Il est communément admis de dire que le Régime de Vichy est la page la plus sombre de notre histoire mais cela est sans compter sur la complicité de la France dans le "dernier génocide du
siècle". Le lourd travail de désinformation et le négationisme opérés par les dirigeants politiques à l'époque, n'ont pas suffit à étouffer totalement, le plus grand scandale de notre
cinquième république. Heuresement, des gens comme Jean Paul Gouteux n'hésite pas à faire éclater la vérité meme si elle choque au point de ne pouvoir s'y résoudre.
Ce livre de 600 pages est une mine d'informations concrètes concernant le role de la France dans l'extermination d'environ un million de Tutsis en 1994 au Rwanda. Jean Paul Gouteux nous
renseigne de manière trés précise sur les divers soutiens et cautions apportés par la France à cette purification ethnique massive, declenchée par une machine administrative infernale.

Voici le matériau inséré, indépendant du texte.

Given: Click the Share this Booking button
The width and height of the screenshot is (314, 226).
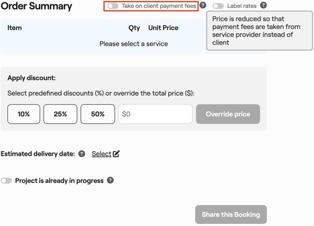Looking at the screenshot, I should [230, 214].
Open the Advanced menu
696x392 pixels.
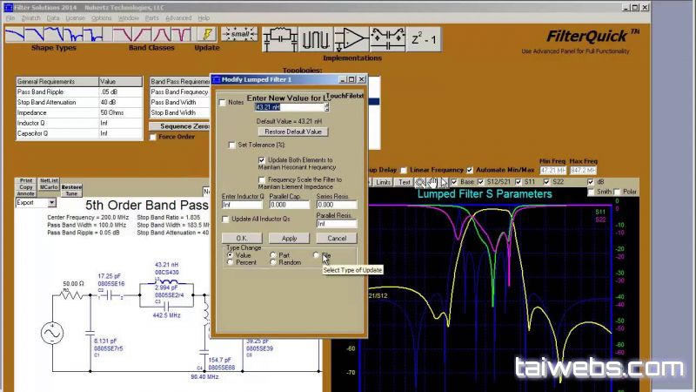pyautogui.click(x=178, y=17)
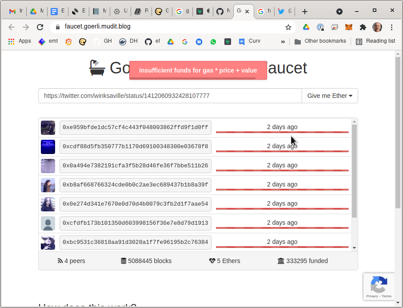Click the RSS icon next to 4 peers
The width and height of the screenshot is (403, 308).
pos(59,261)
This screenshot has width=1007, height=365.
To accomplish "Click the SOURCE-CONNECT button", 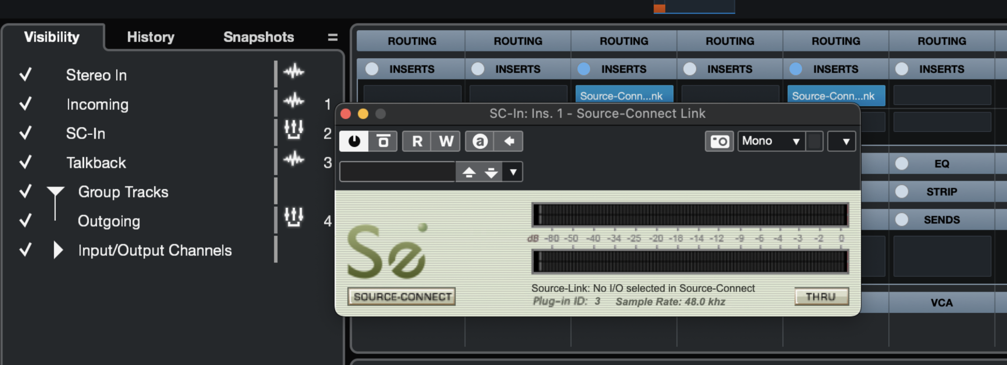I will pyautogui.click(x=401, y=297).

L'attentat
du 4 Avril 1994 contre le président Habyarimana a précipité l'extermination des Tutsis, jugés solidairement et indéfiniment responsables, aprés avoir déjà subit plusieurs purifications
ethniques depuis les années 60, sur la base de thèses ethnistes formulées par les puissances mandataires occidentales comme la Belgique et la France.
Immediatement aprés le susdit attentat, le gouvernement intérimaire génocidaire était reconnu exclusivement par Paris puis recu à l'Elysée pendant que des milliers de Tusis se faisaient massacrés
chaque jour. L'administration rwandaise avait déjà mis en place depuis quelques années une propagande anti-tutsis par le biais de la radio des mille collines, qui s'est littéralement
déchainée aprés la mort du président revendiqué hutu Habyarimana. Le génocide tel qu'on le connait aujourd'hui ne prendrait que quatre mois grace à l'instrumentalisation de la population
hutu, dans le but d' exterminer les tutsis jusqu'au dernier.

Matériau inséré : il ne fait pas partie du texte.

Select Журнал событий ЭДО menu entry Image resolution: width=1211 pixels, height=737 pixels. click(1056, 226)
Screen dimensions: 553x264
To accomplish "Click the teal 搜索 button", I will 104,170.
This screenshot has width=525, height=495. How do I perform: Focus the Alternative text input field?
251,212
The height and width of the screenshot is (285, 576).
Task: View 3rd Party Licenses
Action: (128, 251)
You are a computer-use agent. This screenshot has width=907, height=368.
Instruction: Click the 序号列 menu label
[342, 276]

Les millions de machettes livrées et mises entre les mains de la population hutu devaient faire croire à un conflit purement ethnique sans aucune participation de l'Etat. La vérité est que
plusieurs Etats ont participé à ce massacre. Pour la France il s'agissait de contenir l'avancée du Front Patriotique Rwandais ougandais dirigé par Paul Kagamé (actuel président du Rwanda), afin
de limiter l'influence anglophone dans la région. C'est pourquoi la France a entrainé la garde présidentielle de Habyarimana qui commettra de nombreux linchages, a livré de nombreux tutsis à
une mort certaine, a participé à des tueries abominables, a aidé militairement le gouvernement génocidaire pour stopper l'avancée du FPR, quitte à voir se faire massacrer un million de
personnes...
Mais le must, c'est la mise en place de l'opération "humanitaire" turquoise censée stopper le génocide des tutsis et qui s'est pourtant soldée par l'escorte des hutus génocidaires,
fuyant l'avancée du FPR sur Kigali, en République Démocratique du Congo. On a effectivement pu voir ces images où les militaires francais ont été accueillis en héros par la population
rwandaise, que l'on décrivait à l'époque comme étant les tutsis rescapés, mais en réalité ces images representaient les génocidaires arrivant en RDC pour bénéficier du statut de réfugiés,
allant ainsi à l'encontre totale de la Convention de Genève qui ne reconnait pas le statut de réfugiés à des personnes convaincues de crimes contre l'humanité.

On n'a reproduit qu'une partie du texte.